The author and theologian C.S. Lewis once said, "God whispers to us in our pleasures, speaks to us in our conscience, but shouts to us in our pains: It is his megaphone to rouse a deaf world." You can interpret that statement as you will and judge Lewis as you desire but when one lives with pain for a longer than usual time, one begins to think about what it is that you should be learning from the experience.
I had a stupid accident that was of my own doing in early April. It was one of those things that forgetful or non-observant or clumsy people do, running into something that I should have seen but did not. It stunned my body and wrecked my left leg and since that moment I have not been totally free from pain. I have been taking all of the over the counter pain medicine that is allowed by doctors since then and only that helps to alleviate the pain somewhat. I have seen an orthopedic doctor who assured me that I did not break anything and who gave me a shot in the knee of a steroidal medicine that had little effect and have been taking physical therapy twice a week for the last month. That has given me some relief but there are days, such as this one, when I woke up with pain in my leg and hip and it has not subsided. It is not as noticeable when I am sitting down but when I begin to walk around the pain shouts at me and demands that I stop it.
I have now seen an assistant to a neurologist with hopes of seeing the actual doctor once I have the required MRI and hope that the result will be some form of treatment that will cure this issue and allow me to return to the once active lifestyle that I enjoyed. I miss my 2 mile daily walks around town. I miss riding my bicycle now and then. I miss being able to get out and enjoy the countryside when we have a time away. I want all that back and more.

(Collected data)

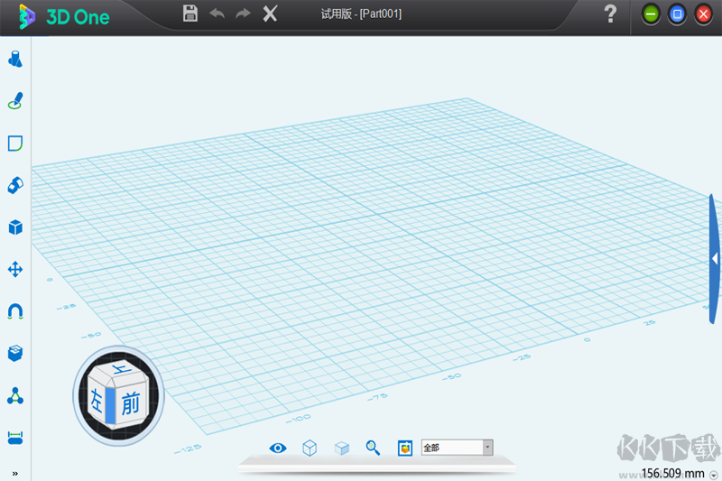
Task: Open the group/assembly box tool
Action: 14,353
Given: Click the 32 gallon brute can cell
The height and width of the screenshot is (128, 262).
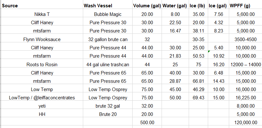Looking at the screenshot, I should (x=108, y=39).
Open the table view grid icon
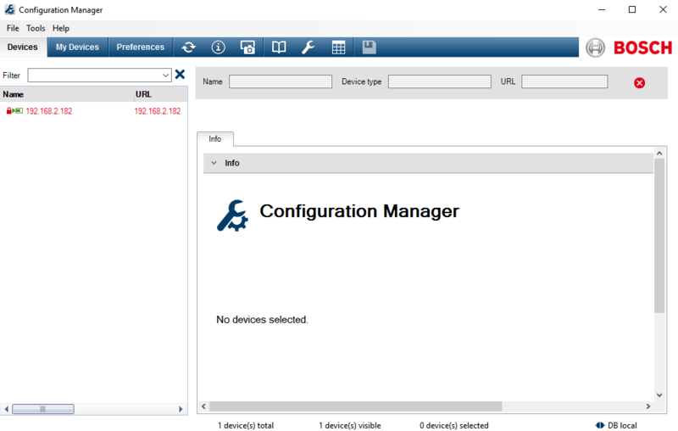Image resolution: width=678 pixels, height=431 pixels. coord(338,48)
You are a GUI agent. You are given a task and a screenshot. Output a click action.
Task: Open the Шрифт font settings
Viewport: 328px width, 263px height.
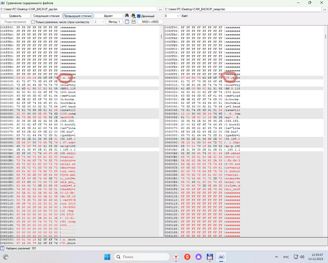coord(108,16)
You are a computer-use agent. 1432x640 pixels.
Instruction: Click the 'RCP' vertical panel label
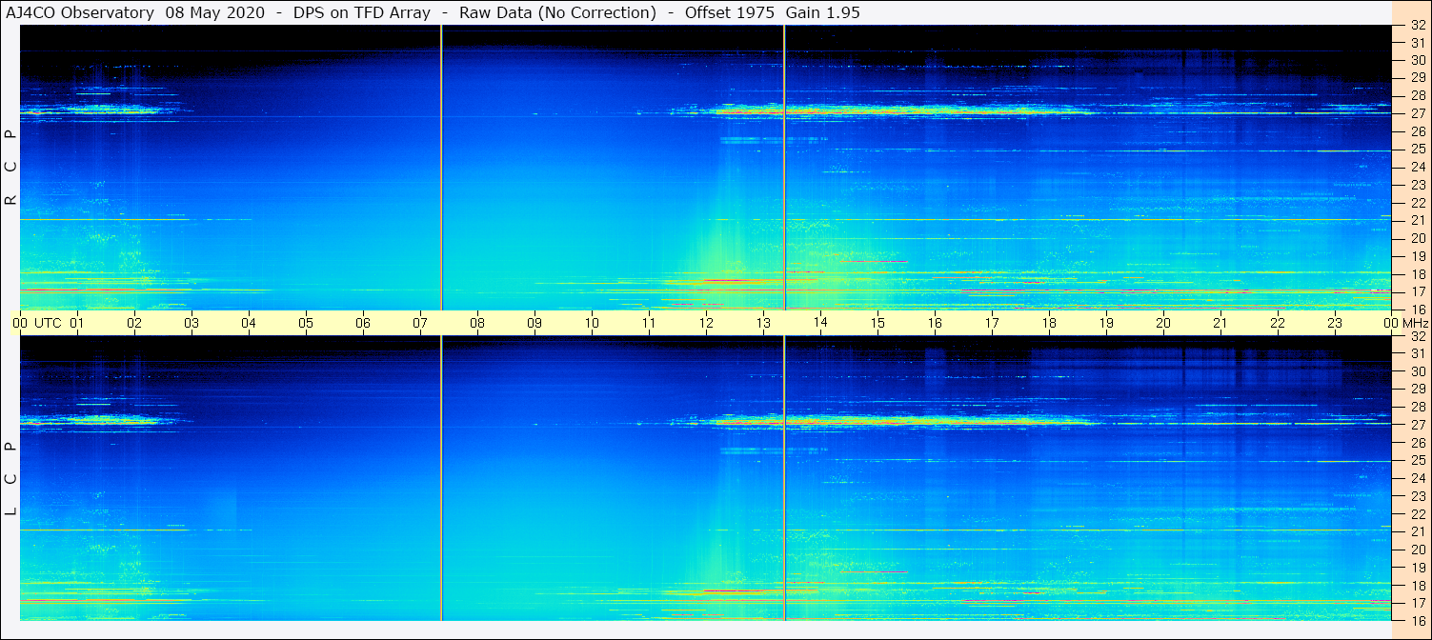[x=11, y=168]
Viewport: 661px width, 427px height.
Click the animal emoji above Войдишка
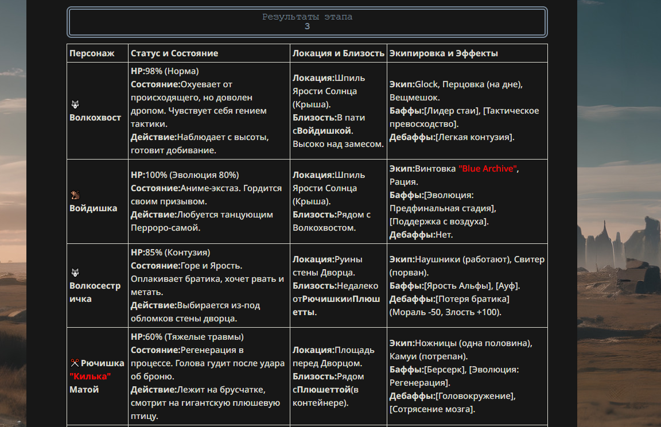[x=75, y=195]
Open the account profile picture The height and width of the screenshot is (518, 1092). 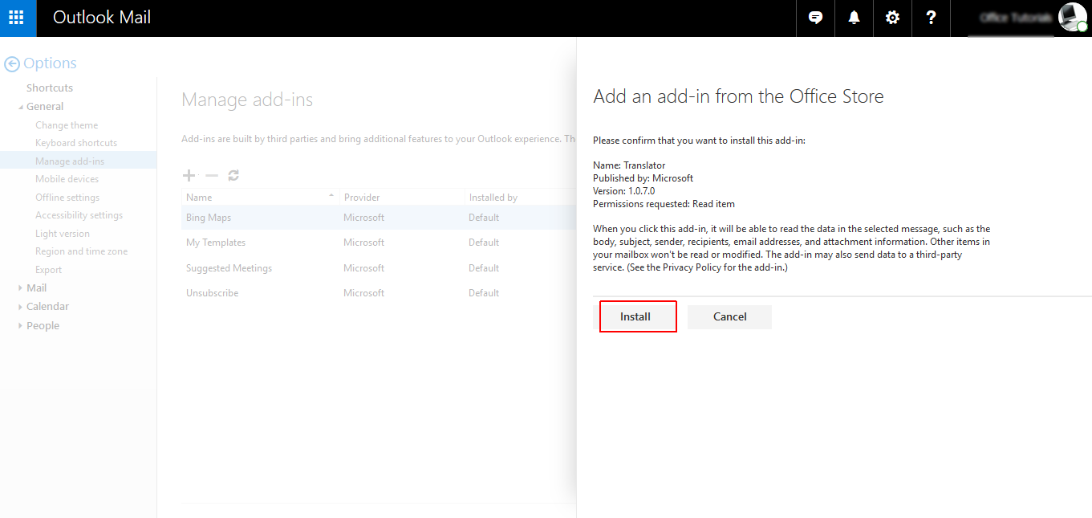tap(1072, 18)
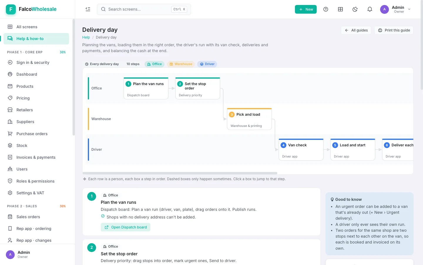Follow the Help breadcrumb link
Viewport: 423px width, 265px height.
[86, 37]
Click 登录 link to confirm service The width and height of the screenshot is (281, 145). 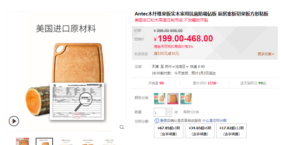click(x=163, y=121)
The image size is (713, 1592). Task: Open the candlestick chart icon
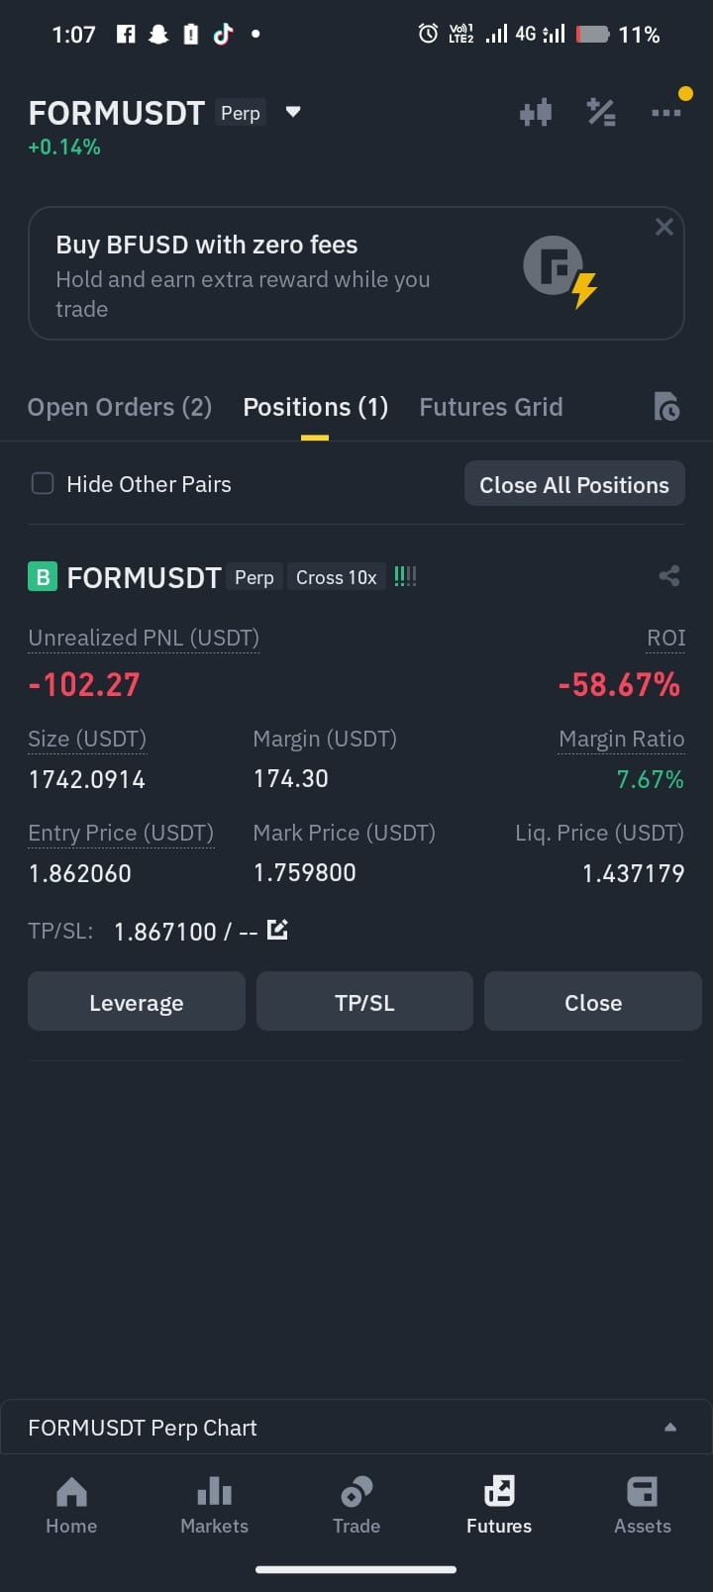tap(536, 113)
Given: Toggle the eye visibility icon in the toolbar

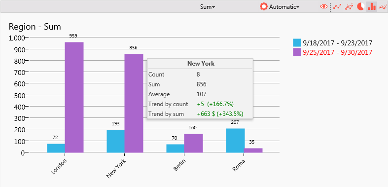Looking at the screenshot, I should point(324,7).
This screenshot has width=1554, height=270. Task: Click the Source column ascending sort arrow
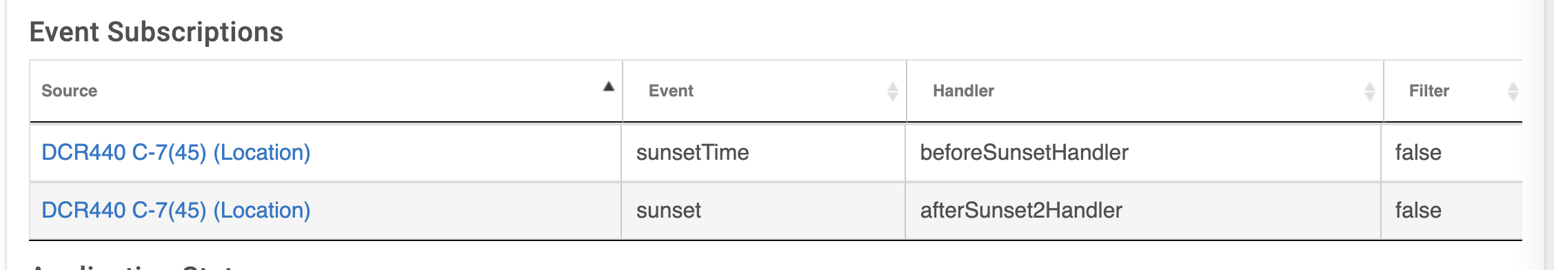pyautogui.click(x=608, y=87)
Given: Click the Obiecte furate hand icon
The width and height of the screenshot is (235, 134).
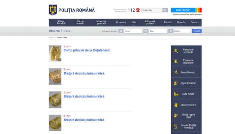Looking at the screenshot, I should tap(175, 105).
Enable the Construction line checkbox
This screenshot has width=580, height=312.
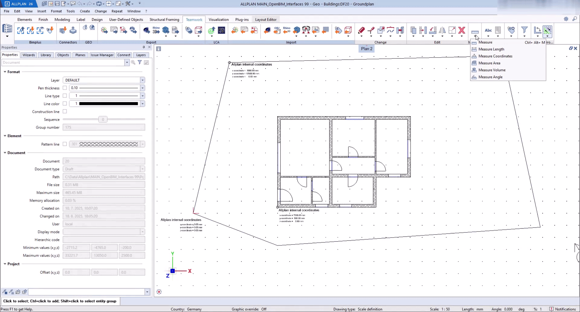coord(65,112)
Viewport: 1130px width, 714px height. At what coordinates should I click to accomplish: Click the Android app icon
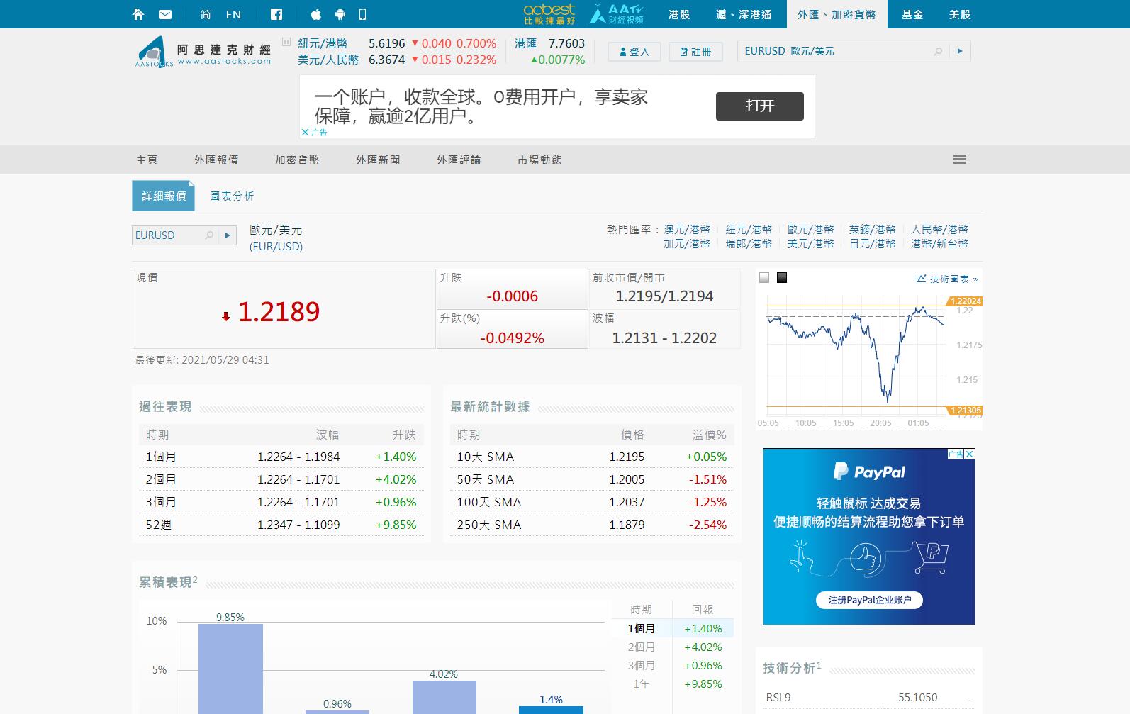(340, 14)
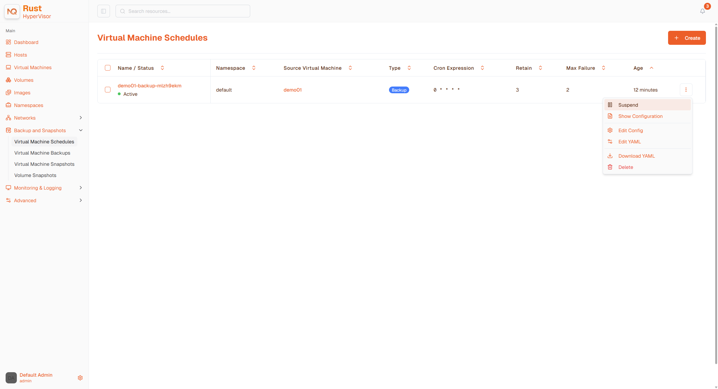Click the Rust HyperVisor logo
Screen dimensions: 718x389
(12, 11)
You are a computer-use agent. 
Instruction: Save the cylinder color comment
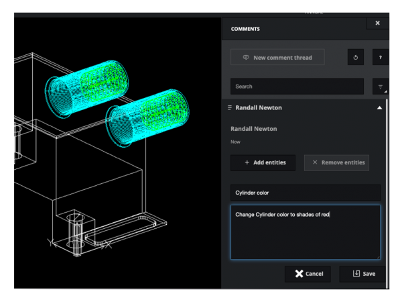point(362,274)
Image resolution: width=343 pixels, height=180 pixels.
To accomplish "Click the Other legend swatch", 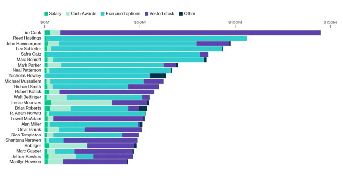I will (181, 14).
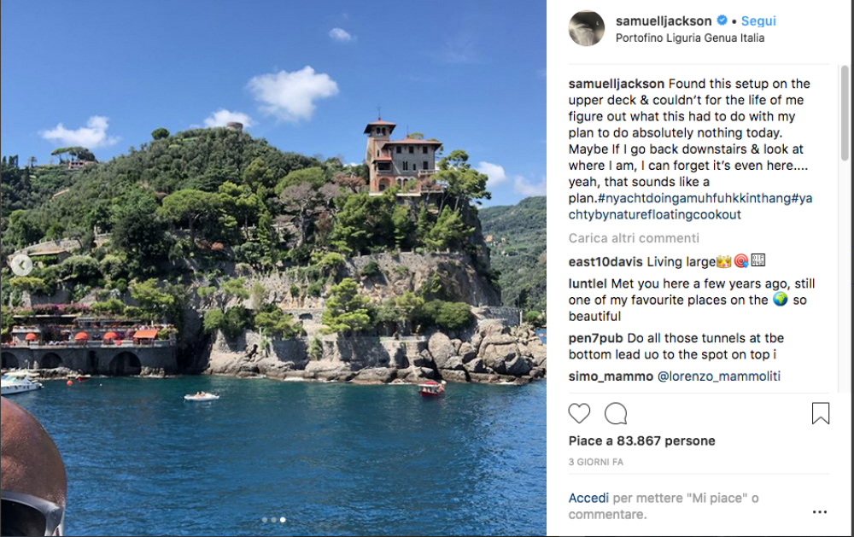Open the three-dot more options menu

click(819, 512)
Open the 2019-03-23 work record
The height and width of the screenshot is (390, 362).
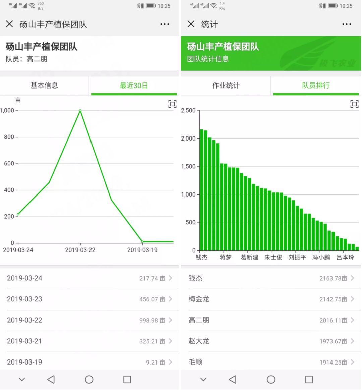(x=89, y=299)
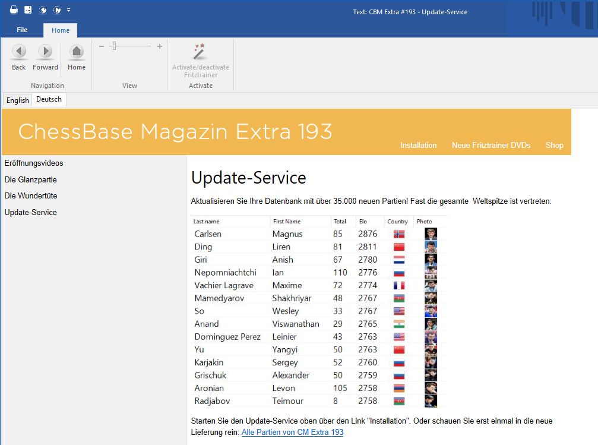
Task: Click the printer icon in title bar
Action: [14, 10]
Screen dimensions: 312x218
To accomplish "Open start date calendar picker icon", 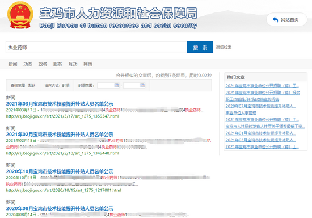I will pyautogui.click(x=116, y=86).
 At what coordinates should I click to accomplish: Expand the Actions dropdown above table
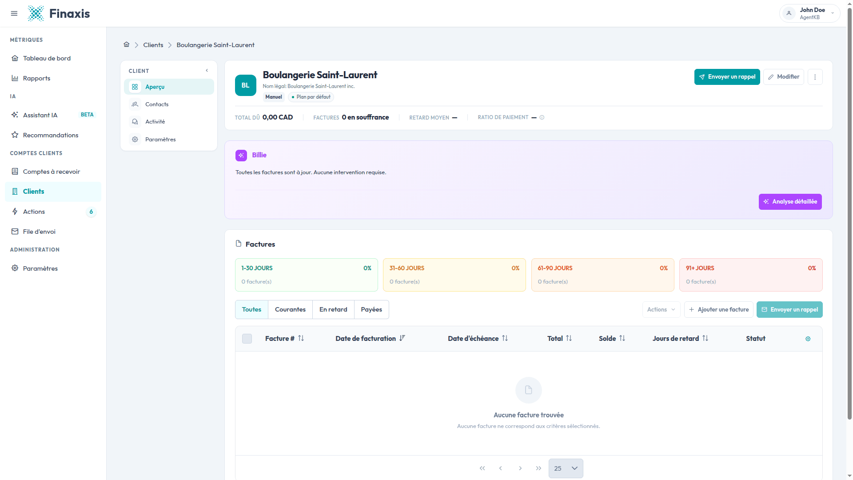coord(661,310)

**Problems to work on**
a) In the essay on living with pain, how often has the writer been going to physical therapy?
b) Please carry the essay on living with pain on from its last sentence.
The collected data is material on its own, apart from the essay on living with pain.

**Exercise answers**
a) Twice a week for the last month.

b)
So, what is God shouting at me through this experience? Perhaps I have obtained just a bit of added compassion and understanding of what others experience who have lived with pain much longer than I have. Some persons I know who have long term disease live with constant pain. Some have had this as their plight for years now. The pain I have experienced in minuscule in comparison to what they suffer daily. Maybe this has taught me a bit of patience too. I wanted this to be over quickly. A week or two of dragging my leg around, taking vast quantities of medicine, and rubbing myself with various lotions was enough for me. I wanted it over then so I could go on with life but that was not the case for me. It has been nearly two months now since the accident and I have had to learn to be patient and wait for the answer to come eventually. I have had to be satisfied with the unknown and think that maybe someday it will be okay.
I think I have also learned that faith in God does not mean that God is going to answer our prayers as we request or when we request it. I grew up in a faith tradition that quoted the Bible and applied its verses personally to the lives of its adherents. "Ask anything in my name and it shall be done" was said many times in worship as people would be prayed for. They believed in instant healings and in instant miracles. After all, if Jesus could work wonders, "greater works would follow those who believe." Those ancient words are very true but I think I have learned from this experience that our interpretation of them may not be what was intended originally and the words themselves may hold greater meaning than we can ever imagine in our English translation of the Hebrew or Greek or Aramaic. The asking part may be the same but the receiving part from our prayers may mean something entirely different than we imagine with our 21st century minds.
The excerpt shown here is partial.